___ RECORDS SUPPLIED

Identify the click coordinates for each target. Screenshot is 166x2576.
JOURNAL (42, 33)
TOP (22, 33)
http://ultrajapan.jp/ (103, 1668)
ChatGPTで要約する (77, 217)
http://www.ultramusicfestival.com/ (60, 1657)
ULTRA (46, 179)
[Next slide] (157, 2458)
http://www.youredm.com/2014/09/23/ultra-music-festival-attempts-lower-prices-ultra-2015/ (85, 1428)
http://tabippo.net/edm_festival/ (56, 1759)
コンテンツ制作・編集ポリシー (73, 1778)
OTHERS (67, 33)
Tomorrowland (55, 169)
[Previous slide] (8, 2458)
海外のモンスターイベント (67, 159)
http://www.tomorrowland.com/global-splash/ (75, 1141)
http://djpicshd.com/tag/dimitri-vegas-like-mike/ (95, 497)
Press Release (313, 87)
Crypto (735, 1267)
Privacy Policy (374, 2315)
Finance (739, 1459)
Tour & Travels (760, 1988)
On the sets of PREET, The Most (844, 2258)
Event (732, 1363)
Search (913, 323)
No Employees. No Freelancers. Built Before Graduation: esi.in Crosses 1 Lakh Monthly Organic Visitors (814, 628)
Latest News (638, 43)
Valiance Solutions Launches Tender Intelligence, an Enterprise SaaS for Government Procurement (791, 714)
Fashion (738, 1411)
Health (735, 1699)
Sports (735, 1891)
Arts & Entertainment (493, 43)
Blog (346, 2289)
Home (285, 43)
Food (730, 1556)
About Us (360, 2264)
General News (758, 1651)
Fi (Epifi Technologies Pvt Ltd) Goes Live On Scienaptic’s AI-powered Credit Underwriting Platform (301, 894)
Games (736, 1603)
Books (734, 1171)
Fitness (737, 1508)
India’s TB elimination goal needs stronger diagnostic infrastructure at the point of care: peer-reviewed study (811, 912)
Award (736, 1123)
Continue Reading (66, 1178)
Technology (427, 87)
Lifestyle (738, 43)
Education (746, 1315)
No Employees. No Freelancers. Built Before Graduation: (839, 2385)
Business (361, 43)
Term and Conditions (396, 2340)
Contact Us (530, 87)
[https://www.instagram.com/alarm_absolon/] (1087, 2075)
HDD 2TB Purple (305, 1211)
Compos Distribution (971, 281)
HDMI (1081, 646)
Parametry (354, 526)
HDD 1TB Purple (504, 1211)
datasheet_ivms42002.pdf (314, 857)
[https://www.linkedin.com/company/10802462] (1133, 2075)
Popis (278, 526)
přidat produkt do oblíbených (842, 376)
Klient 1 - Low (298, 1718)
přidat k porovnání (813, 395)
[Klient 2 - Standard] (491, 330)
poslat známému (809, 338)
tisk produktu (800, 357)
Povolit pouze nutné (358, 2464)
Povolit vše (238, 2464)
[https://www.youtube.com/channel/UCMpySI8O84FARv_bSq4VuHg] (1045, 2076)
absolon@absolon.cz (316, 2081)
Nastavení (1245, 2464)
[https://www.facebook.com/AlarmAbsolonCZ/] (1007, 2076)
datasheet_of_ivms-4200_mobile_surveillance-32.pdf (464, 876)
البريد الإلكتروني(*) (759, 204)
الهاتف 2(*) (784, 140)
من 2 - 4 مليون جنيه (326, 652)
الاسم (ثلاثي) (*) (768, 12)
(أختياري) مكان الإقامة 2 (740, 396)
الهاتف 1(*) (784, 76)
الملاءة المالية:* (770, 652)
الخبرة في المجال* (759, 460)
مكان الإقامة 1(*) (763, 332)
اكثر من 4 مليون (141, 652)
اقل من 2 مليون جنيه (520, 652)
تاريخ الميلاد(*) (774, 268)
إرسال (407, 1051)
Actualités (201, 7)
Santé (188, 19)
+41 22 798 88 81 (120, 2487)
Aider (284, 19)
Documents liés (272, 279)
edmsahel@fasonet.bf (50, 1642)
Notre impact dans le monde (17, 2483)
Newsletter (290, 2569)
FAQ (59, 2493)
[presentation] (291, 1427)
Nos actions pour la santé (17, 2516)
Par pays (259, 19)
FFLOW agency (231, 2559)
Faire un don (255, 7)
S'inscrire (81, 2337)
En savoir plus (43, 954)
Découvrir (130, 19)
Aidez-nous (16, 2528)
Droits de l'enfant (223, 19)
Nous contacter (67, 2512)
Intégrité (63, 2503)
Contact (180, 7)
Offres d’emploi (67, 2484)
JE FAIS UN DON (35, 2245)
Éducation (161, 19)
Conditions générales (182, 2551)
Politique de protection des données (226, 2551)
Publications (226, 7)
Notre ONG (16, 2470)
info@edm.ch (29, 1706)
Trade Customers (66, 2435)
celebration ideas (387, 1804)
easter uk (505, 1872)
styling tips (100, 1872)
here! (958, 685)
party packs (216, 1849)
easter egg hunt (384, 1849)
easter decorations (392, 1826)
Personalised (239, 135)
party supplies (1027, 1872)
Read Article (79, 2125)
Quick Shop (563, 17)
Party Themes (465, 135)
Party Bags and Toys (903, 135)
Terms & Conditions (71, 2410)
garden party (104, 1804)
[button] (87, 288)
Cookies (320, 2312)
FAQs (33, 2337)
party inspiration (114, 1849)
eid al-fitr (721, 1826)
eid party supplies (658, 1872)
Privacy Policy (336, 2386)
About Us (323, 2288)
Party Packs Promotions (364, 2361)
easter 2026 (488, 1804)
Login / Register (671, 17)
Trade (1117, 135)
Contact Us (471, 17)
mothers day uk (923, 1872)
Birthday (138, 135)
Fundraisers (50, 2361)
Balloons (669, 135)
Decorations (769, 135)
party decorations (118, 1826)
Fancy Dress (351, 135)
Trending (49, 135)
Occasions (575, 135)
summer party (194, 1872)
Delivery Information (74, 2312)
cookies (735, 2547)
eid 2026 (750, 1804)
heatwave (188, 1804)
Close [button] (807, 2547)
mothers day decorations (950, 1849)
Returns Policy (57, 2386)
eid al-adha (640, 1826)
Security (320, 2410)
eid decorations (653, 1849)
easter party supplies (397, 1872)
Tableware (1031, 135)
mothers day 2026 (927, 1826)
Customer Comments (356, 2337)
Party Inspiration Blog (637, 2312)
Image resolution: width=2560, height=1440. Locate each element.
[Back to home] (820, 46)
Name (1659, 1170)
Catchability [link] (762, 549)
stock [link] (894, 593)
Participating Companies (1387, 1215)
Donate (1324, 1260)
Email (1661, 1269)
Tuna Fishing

______

TRY IT: The entries above must be returned in full, exactly as shown.

ANSWER AREA:
Identify the click coordinates for each target. Screenshot is 166x2576.
JOURNAL (42, 33)
TOP (22, 33)
http://ultrajapan.jp/ (103, 1668)
ChatGPTで要約する (77, 217)
http://www.ultramusicfestival.com/ (60, 1657)
ULTRA (46, 179)
[Next slide] (157, 2458)
http://www.youredm.com/2014/09/23/ultra-music-festival-attempts-lower-prices-ultra-2015/ (85, 1428)
http://tabippo.net/edm_festival/ (56, 1759)
コンテンツ制作・編集ポリシー (73, 1778)
OTHERS (67, 33)
Tomorrowland (55, 169)
[Previous slide] (8, 2458)
海外のモンスターイベント (67, 159)
http://www.tomorrowland.com/global-splash/ (75, 1141)
http://djpicshd.com/tag/dimitri-vegas-like-mike/ (95, 497)
Press Release (313, 87)
Crypto (735, 1267)
Privacy Policy (374, 2315)
Finance (739, 1459)
Tour & Travels (760, 1988)
On the sets of PREET, The Most (844, 2258)
Event (732, 1363)
Search (913, 323)
No Employees. No Freelancers. Built Before Graduation: esi.in Crosses 1 Lakh Monthly Organic Visitors (814, 628)
Latest News (638, 43)
Valiance Solutions Launches Tender Intelligence, an Enterprise SaaS for Government Procurement (791, 714)
Fashion (738, 1411)
Health (735, 1699)
Sports (735, 1891)
Arts & Entertainment (493, 43)
Blog (346, 2289)
Home (285, 43)
Food (730, 1556)
About Us (360, 2264)
General News (758, 1651)
Fi (Epifi Technologies Pvt Ltd) Goes Live On Scienaptic’s AI-powered Credit Underwriting Platform (301, 894)
Games (736, 1603)
Books (734, 1171)
Fitness (737, 1508)
India’s TB elimination goal needs stronger diagnostic infrastructure at the point of care: peer-reviewed study (811, 912)
Award (736, 1123)
Continue Reading (66, 1178)
Technology (427, 87)
Lifestyle (738, 43)
Education (746, 1315)
No Employees. No Freelancers. Built Before Graduation: (839, 2385)
Business (361, 43)
Term and Conditions (396, 2340)
Contact Us (530, 87)
[https://www.instagram.com/alarm_absolon/] (1087, 2075)
HDD 2TB Purple (305, 1211)
Compos Distribution (971, 281)
HDMI (1081, 646)
Parametry (354, 526)
HDD 1TB Purple (504, 1211)
datasheet_ivms42002.pdf (314, 857)
[https://www.linkedin.com/company/10802462] (1133, 2075)
Popis (278, 526)
přidat produkt do oblíbených (842, 376)
Klient 1 - Low (298, 1718)
přidat k porovnání (813, 395)
[Klient 2 - Standard] (491, 330)
poslat známému (809, 338)
tisk produktu (800, 357)
Povolit pouze nutné (358, 2464)
Povolit vše (238, 2464)
[https://www.youtube.com/channel/UCMpySI8O84FARv_bSq4VuHg] (1045, 2076)
absolon@absolon.cz (316, 2081)
Nastavení (1245, 2464)
[https://www.facebook.com/AlarmAbsolonCZ/] (1007, 2076)
datasheet_of_ivms-4200_mobile_surveillance-32.pdf (464, 876)
البريد الإلكتروني(*) (759, 204)
الهاتف 2(*) (784, 140)
من 2 - 4 مليون جنيه (326, 652)
الاسم (ثلاثي) (*) (768, 12)
(أختياري) مكان الإقامة 2 (740, 396)
الهاتف 1(*) (784, 76)
الملاءة المالية:* (770, 652)
الخبرة في المجال* (759, 460)
مكان الإقامة 1(*) (763, 332)
اكثر من 4 مليون (141, 652)
اقل من 2 مليون جنيه (520, 652)
تاريخ الميلاد(*) (774, 268)
إرسال (407, 1051)
Actualités (201, 7)
Santé (188, 19)
+41 22 798 88 81 (120, 2487)
Aider (284, 19)
Documents liés (272, 279)
edmsahel@fasonet.bf (50, 1642)
Notre impact dans le monde (17, 2483)
Newsletter (290, 2569)
FAQ (59, 2493)
[presentation] (291, 1427)
Nos actions pour la santé (17, 2516)
Par pays (259, 19)
FFLOW agency (231, 2559)
Faire un don (255, 7)
S'inscrire (81, 2337)
En savoir plus (43, 954)
Découvrir (130, 19)
Aidez-nous (16, 2528)
Droits de l'enfant (223, 19)
Nous contacter (67, 2512)
Intégrité (63, 2503)
Contact (180, 7)
Offres d’emploi (67, 2484)
JE FAIS UN DON (35, 2245)
Éducation (161, 19)
Conditions générales (182, 2551)
Politique de protection des données (226, 2551)
Publications (226, 7)
Notre ONG (16, 2470)
info@edm.ch (29, 1706)
Trade Customers (66, 2435)
celebration ideas (387, 1804)
easter uk (505, 1872)
styling tips (100, 1872)
here! (958, 685)
party packs (216, 1849)
easter egg hunt (384, 1849)
easter decorations (392, 1826)
Personalised (239, 135)
party supplies (1027, 1872)
Read Article (79, 2125)
Quick Shop (563, 17)
Party Themes (465, 135)
Party Bags and Toys (903, 135)
Terms & Conditions (71, 2410)
garden party (104, 1804)
[button] (87, 288)
Cookies (320, 2312)
FAQs (33, 2337)
party inspiration (114, 1849)
eid al-fitr (721, 1826)
eid party supplies (658, 1872)
Privacy Policy (336, 2386)
About Us (323, 2288)
Party Packs Promotions (364, 2361)
easter 2026 (488, 1804)
Login / Register (671, 17)
Trade (1117, 135)
Contact Us (471, 17)
mothers day uk (923, 1872)
Birthday (138, 135)
Fundraisers (50, 2361)
Balloons (669, 135)
Decorations (769, 135)
party decorations (118, 1826)
Fancy Dress (351, 135)
Trending (49, 135)
Occasions (575, 135)
summer party (194, 1872)
Delivery Information (74, 2312)
cookies (735, 2547)
eid 2026 (750, 1804)
heatwave (188, 1804)
Close [button] (807, 2547)
mothers day decorations (950, 1849)
Returns Policy (57, 2386)
eid al-adha (640, 1826)
Security (320, 2410)
eid decorations (653, 1849)
easter party supplies (397, 1872)
Tableware (1031, 135)
mothers day 2026 (927, 1826)
Customer Comments (356, 2337)
Party Inspiration Blog (637, 2312)
Image resolution: width=2560, height=1440. Locate each element.
[Back to home] (820, 46)
Name (1659, 1170)
Catchability [link] (762, 549)
stock [link] (894, 593)
Participating Companies (1387, 1215)
Donate (1324, 1260)
Email (1661, 1269)
Tuna Fishing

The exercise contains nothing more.